The stream you mentioned is bracketed by more white rocks. This time I make the jump, sending pebbles scattering, and I am breathless, I am alive. I am almost reckless. Your legs are so long, you don’t have to leap to cross. You join me on the other side.
Nearby, wheels race on pavement. Metal cuts paths in the wind. The vehicles’ existences are almost sacrilegious. Here, it is so easy to forget that civilization is so close. In stories, modern day ceases to exist; instead, it is the young protagonists and their magical companions.

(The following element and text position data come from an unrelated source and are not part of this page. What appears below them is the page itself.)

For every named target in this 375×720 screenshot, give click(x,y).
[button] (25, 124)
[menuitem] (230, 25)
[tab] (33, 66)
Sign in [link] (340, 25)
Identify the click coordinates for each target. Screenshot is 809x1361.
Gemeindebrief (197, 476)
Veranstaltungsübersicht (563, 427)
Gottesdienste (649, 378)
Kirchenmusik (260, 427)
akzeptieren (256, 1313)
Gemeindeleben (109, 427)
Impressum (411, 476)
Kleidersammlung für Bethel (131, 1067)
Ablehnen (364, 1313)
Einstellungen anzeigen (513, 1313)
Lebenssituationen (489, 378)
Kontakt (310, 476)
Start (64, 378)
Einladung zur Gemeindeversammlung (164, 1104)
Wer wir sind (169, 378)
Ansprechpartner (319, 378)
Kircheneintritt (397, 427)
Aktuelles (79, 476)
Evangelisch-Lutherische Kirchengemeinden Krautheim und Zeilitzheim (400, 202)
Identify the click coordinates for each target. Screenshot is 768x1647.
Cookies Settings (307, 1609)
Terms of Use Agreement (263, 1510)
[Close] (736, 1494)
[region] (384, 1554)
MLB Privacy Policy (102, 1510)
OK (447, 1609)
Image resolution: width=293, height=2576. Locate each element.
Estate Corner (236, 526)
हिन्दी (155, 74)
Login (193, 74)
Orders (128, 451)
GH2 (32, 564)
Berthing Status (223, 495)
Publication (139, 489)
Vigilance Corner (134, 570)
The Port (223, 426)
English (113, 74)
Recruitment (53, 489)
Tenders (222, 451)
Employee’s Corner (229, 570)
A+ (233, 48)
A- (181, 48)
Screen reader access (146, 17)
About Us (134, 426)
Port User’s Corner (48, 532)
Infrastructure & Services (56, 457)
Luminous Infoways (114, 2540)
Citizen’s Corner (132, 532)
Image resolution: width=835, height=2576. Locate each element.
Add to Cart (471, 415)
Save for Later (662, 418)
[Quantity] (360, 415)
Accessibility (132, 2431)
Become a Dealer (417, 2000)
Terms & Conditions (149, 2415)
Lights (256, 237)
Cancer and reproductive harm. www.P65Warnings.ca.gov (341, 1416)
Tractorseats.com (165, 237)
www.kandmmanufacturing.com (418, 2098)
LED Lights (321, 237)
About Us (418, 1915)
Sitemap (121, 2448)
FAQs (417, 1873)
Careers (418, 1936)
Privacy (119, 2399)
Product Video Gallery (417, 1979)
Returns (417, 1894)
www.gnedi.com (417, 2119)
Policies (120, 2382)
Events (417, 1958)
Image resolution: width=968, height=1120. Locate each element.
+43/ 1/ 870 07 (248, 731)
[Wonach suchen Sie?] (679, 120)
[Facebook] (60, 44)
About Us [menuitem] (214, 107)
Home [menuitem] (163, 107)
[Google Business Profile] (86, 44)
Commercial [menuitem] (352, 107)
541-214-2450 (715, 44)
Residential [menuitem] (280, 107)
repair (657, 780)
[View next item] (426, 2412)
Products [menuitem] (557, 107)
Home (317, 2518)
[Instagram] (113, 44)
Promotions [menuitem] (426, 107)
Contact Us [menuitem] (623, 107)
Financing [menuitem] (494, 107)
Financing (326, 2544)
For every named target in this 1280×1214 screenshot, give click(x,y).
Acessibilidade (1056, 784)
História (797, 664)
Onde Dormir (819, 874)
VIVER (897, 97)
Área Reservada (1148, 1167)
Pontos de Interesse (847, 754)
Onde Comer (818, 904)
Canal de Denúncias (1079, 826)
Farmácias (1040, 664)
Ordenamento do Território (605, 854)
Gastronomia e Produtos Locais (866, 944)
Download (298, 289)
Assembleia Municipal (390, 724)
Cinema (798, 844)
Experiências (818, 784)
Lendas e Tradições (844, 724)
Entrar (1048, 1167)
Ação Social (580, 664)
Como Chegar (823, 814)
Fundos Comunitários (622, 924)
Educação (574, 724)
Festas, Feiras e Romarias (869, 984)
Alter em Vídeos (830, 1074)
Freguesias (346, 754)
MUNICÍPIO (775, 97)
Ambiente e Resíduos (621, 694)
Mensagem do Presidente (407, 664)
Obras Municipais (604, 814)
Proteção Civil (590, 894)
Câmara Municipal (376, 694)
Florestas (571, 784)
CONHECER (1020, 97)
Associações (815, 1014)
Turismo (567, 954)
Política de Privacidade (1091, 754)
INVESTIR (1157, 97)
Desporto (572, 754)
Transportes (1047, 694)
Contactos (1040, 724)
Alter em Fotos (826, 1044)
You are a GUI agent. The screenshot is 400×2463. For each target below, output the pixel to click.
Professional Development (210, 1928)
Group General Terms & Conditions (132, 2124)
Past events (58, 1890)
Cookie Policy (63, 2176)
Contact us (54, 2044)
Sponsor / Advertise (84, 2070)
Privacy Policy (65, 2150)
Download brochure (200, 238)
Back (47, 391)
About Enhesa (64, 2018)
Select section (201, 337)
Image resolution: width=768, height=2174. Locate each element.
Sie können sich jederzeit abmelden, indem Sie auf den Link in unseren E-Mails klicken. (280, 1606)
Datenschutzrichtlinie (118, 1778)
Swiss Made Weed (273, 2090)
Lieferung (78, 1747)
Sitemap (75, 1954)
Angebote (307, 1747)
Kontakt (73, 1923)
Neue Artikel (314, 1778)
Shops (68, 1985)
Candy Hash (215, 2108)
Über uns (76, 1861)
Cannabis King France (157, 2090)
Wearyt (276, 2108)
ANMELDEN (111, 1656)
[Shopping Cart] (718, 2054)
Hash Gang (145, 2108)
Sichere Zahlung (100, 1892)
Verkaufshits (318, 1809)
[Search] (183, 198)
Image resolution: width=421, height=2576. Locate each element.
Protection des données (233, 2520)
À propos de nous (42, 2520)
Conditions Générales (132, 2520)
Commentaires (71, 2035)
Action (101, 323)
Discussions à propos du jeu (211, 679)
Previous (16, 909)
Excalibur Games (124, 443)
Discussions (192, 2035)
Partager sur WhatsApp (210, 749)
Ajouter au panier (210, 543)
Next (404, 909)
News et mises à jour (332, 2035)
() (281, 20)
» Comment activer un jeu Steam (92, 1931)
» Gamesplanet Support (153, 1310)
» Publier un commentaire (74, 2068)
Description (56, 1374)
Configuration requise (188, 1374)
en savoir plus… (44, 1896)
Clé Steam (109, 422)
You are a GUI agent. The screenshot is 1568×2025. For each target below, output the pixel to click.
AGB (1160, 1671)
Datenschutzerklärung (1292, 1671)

Good versus evil — black and white, no grey — with a moral lesson and a return to reality.
I inwardly shrink away from the idea of returning.
The trees bend. Their full branches shelter us like a mother’s embrace. You almost see the dryads welcoming the King and Queen home from a dangerous mission. I almost see the monsters in the shadows waiting, watching.
In the middle of a clearing, there is a raised manhole cover. Let’s sit. Your bookbag falls to the ground. Squeezing next to you, I pretend to not feel your bony shoulder through that shirt. The live wire is dangerously close to the puddle; I swear that I’m going to become undone.
You open your pink mouth. Conversation has always flowed like a babbling brook between us, ever since you approached me in spring — remember? — and this time is no different. No longer do we simply discuss safe topics: favorite songs, pets, school. Now talk is more dangerous. You hate your stepparent; you love your girl. I draw in the dirt.
What are we going to name this place?
I don’t know, but we’ll think of something.
In a moment of silence, I look at you. Staring straight ahead, you see something that I do not. My gaze moves from your multi-colored eyes to your lips, and I blink, my face flushing. I already have someone. It’d be so easy to kiss you, regardless.
The mirage, the illusion, is shattered like a hammer to a mirror. This isn’t a ravine, and it isn’t an oasis; it’s a sewer surrounded by a littered overgrown forest. The only snakes waiting for me are my own demons. The dryads are dying. You are a beautiful boy who isn’t mine, and we are still on the map in reality. There would be consequences if I kissed you, no matter how much I think that time has stopped here, there.
With a shudder, I realize that childhood is growing farther and farther behind: a friend whom I am no longer in touch with, and whose name I only distantly recall. No longer can I claim innocence of anything, anything at all. I look at my hands. I am overwhelmed with the feeling of having grown too old too young too soon, like what Ray Bradbury said.
Meanwhile, you continue to focus on something invisible to me.
. . .
We haven’t been there in a long time. The leaves are probably orange and dead and falling — they were once so green. Remember how the bright sunlight dappled the ground through the trees? The sky is dark and overcast now; we shiver on the walk home, heads bowed.
I lie to myself that that is the reason why we don’t journey there on the weekends. That the cold has frozen your spirit, and you’re in hibernation — didn’t you tell me once that you hate winter? Soon, spring will return with you in its pocket, and drop you off on my front porch.
If you don’t, though, that’s quite all right. Perhaps I’ll go there by myself when it is the middle of January and the frost bites. I’ll stand on the Pedestal like the invincible kids we once were. I’ll bury the hatchet in the clearing. Then I’ll return home, shed you like a snake skin, and be an adult in the end.
In the meantime, I’ll wait for you to return from the other side, but you aren’t going to, are you?